Within a couple of hours, I had a call back, and I explained how I'd found them and that I had a small carpentry project that needed to be done and, if it went well, I'd have other things for them to do. The fellow I spoke to explained that while he understood the notion of an audition, it would be more economical for me to come up with a list of things to do. They charge by the hour, but the fees get lower with every passing hour, and if the list was such that it took a few visits, the lower fees would apply.
That sounded good to me, and a couple of days later, Jimmy showed up - early. And he knocked off about six or seven projects in about three hours, even finding ways he could do the carpentry project that would save me money on both materials ands labor. He was great - easy to work with, very communicative, and he made the visit stress-free. It cost me about $300, more than a six pack of beer, but some of the best money I've ever spent.
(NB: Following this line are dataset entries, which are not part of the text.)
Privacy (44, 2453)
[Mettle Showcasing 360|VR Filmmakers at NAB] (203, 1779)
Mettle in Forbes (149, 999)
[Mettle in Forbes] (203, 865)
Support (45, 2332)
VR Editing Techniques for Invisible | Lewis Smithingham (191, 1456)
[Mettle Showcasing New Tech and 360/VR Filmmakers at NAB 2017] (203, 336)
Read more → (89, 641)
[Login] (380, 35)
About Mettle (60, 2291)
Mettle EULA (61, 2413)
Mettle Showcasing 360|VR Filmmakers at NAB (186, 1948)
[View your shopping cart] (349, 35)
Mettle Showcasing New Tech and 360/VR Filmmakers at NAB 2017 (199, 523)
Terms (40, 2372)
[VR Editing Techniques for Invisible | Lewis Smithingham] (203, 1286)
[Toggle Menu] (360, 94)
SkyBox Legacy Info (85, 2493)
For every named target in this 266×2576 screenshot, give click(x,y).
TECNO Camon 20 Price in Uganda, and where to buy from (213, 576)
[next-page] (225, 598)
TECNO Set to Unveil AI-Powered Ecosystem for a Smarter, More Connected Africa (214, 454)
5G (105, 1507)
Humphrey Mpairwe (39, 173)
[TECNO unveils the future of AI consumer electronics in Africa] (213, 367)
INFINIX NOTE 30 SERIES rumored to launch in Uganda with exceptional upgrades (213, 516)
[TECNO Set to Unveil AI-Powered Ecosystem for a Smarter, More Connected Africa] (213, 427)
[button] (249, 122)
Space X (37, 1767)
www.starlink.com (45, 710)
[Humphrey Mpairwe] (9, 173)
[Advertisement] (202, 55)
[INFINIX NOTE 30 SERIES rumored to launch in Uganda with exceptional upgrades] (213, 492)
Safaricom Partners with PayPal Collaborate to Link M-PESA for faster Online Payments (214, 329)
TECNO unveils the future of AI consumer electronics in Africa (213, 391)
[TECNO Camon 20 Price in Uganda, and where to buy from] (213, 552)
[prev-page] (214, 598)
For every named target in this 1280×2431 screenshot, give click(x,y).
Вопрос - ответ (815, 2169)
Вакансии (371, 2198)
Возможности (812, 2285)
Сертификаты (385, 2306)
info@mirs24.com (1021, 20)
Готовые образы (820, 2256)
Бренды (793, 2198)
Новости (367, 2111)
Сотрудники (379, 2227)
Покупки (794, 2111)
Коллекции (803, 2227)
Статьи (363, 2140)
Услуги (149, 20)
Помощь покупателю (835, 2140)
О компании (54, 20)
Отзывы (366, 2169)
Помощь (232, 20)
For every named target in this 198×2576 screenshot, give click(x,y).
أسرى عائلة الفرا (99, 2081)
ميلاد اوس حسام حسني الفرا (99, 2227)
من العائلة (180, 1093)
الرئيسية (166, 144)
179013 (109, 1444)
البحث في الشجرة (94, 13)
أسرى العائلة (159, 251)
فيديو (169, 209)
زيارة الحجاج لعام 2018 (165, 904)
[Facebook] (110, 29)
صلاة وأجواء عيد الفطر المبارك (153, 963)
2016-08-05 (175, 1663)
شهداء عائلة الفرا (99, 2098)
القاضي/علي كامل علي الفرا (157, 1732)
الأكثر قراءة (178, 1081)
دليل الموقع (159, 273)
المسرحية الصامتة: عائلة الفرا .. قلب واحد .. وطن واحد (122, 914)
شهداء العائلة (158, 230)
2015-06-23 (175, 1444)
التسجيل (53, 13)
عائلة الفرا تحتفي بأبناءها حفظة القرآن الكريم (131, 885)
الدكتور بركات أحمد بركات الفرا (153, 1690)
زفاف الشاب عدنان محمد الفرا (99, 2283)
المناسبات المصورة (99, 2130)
That speaks a lot for my notion that smart businesses end up being more than a source of product, but a resource for expertise … and that's what Mr. Handyman now is for me. I'm already pulling together a second list of things to do, and I'll ask for Jimmy without hesitation. They've become a go-to resource for me.
One other note. It ends up that Mr. Handyman is a franchise … and the local franchise was bought by a guy who was not a DIY expert himself, but rather a refugee from the corporate world who knew that he could provide the marketing expertise and then find accomplished contract workers - like the incomparable Jimmy - to do the actual work. It may not be curing cancer, but I think it's brilliant.
This may not sound like an epiphany on the way to Damascus, but that's sort of what both Angie's List and Mr. Handyman have provided for me.
Back in the old days, one would've gotten a reference from a neighbor, and just hired a local fellow to do the work. But the old days are over, and customers are finding new ways to get recommendations, obtain products and services, and finally, turn us into advocates for these new businesses. Sounds like a win-win-win to me.
Anyway, that's what is on my mind this Thursday morning. As always, I want to hear what is on your mind.